In my first post I started to talk about it, but realized that I couldn’t remember the title, or any plot point besides zombies with holes under their beds into underground tunnels and it traumatizing me to the point that I couldn’t get into bed without a light on for fear of a zombie grabbing my feet and dragging me down under the house and EATING MY BRAINS!!!!
Yeah, obviously I’m still not ok.
I agree with several who have mentioned “False Memory” by Dean Koontz and another of his that gave me nightmares (literally) was one of his older ones called “Night Chills”, which is also about brainwashing, but deals with it in a different way.
“Pet Semetary.” I never read another Stephen King book after that, although I’ve been considering relenting after all these years and trying “Cell.”
“The Silence of the Lambs.” WAY scarier than the movie. I stupidly read it when my husband was out of town and didn’t sleep at all the night I finished it.
And I agree with you, Sarah, about the villain (and the one scene in particular) in “Blue Smoke.” The book as a whole didn’t scare me, but that scene was chilling.

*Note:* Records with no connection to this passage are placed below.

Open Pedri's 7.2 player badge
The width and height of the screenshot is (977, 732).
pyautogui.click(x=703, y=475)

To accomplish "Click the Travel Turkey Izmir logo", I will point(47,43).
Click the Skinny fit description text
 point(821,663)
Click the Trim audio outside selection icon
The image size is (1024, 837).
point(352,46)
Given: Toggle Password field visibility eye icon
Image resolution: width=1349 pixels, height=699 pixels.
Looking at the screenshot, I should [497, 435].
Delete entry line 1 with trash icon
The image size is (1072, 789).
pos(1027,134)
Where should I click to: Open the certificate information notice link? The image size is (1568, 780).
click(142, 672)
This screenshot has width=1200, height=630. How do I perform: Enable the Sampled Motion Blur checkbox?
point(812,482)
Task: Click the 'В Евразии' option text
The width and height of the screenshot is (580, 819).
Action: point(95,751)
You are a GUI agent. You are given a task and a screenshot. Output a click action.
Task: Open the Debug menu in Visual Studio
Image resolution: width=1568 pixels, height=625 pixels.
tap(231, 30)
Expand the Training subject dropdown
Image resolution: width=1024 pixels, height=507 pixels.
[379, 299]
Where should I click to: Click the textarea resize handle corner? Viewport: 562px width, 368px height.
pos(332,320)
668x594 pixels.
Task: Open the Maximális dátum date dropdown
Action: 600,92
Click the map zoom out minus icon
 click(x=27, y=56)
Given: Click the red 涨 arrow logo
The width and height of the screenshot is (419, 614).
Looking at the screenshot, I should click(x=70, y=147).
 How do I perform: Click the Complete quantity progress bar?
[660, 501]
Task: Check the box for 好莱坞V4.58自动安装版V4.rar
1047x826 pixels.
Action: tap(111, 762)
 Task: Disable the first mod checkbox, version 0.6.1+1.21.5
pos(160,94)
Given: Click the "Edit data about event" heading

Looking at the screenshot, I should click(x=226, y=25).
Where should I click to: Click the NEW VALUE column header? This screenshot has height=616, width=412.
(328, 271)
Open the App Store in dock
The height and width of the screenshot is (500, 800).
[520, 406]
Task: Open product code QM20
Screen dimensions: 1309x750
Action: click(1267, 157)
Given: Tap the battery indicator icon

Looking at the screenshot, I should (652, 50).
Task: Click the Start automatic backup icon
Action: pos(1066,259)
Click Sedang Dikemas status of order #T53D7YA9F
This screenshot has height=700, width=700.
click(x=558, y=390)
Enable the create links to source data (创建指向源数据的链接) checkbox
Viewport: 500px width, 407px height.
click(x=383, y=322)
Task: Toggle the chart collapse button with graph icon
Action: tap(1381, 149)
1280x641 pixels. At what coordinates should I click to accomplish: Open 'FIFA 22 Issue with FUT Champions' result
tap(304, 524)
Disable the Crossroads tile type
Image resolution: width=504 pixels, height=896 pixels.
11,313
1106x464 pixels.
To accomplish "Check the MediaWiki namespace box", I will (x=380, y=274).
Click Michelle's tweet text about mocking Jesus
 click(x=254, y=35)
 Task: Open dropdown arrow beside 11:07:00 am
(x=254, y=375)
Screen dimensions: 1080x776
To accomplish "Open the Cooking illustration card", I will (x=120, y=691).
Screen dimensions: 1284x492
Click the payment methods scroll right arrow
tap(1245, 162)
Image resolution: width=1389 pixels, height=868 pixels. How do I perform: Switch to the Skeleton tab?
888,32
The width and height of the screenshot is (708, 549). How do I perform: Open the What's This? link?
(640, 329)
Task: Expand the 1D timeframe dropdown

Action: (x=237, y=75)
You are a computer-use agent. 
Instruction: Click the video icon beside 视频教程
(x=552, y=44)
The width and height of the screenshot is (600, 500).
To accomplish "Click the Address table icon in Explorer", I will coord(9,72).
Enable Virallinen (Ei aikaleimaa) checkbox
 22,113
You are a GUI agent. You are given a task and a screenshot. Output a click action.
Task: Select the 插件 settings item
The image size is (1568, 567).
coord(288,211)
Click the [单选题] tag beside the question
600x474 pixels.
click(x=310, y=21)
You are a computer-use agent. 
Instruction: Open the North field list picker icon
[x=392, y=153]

I really liked that book, though. In fact, I really liked all the books I mentioned except “Pet Semetary.” I hated that one.
Shadows by John Saul. It’s about a mad scientist who kills gifted children and puts their brains into giant computers.
And, of course, I read it right before gifted camp, cause I’m real smart.
What is freaking me out is Davey in Ms Nora’s Circle Triology.
Imagine (if you will) a cute blond 6 yr old vampire, who’s greatest pleasure is sucking all of your blood out of your body.
That my dears is just freaking creepy to me.
You know, I’ve always considered myself a bit of a wus for being creeped out by Salem’s Lot, but at last I see I am not alone. Everyone else I know is creeped out by It, which doesn’t bother me in the least. I read Salem’s Lot when I was 13 and never picked it up again. Maybe I should give it another shot.
The only other book that has creeped me out, and does to this day, is true crime book titled “From Cradle to Grave” by Joyce Egginton. Amazon lists the title as “From Cradle to Grave: The Short Lives and Strange Deaths of Marybeth Tinning’s Nine Children”. Ever since that book, also read at age 13, I’ve religiously steered clear of true crime books. It’s one thing for me to read fictional acts of depravity, it doesn’t faze me in the least, but it’s something else entirely to read about factual ones.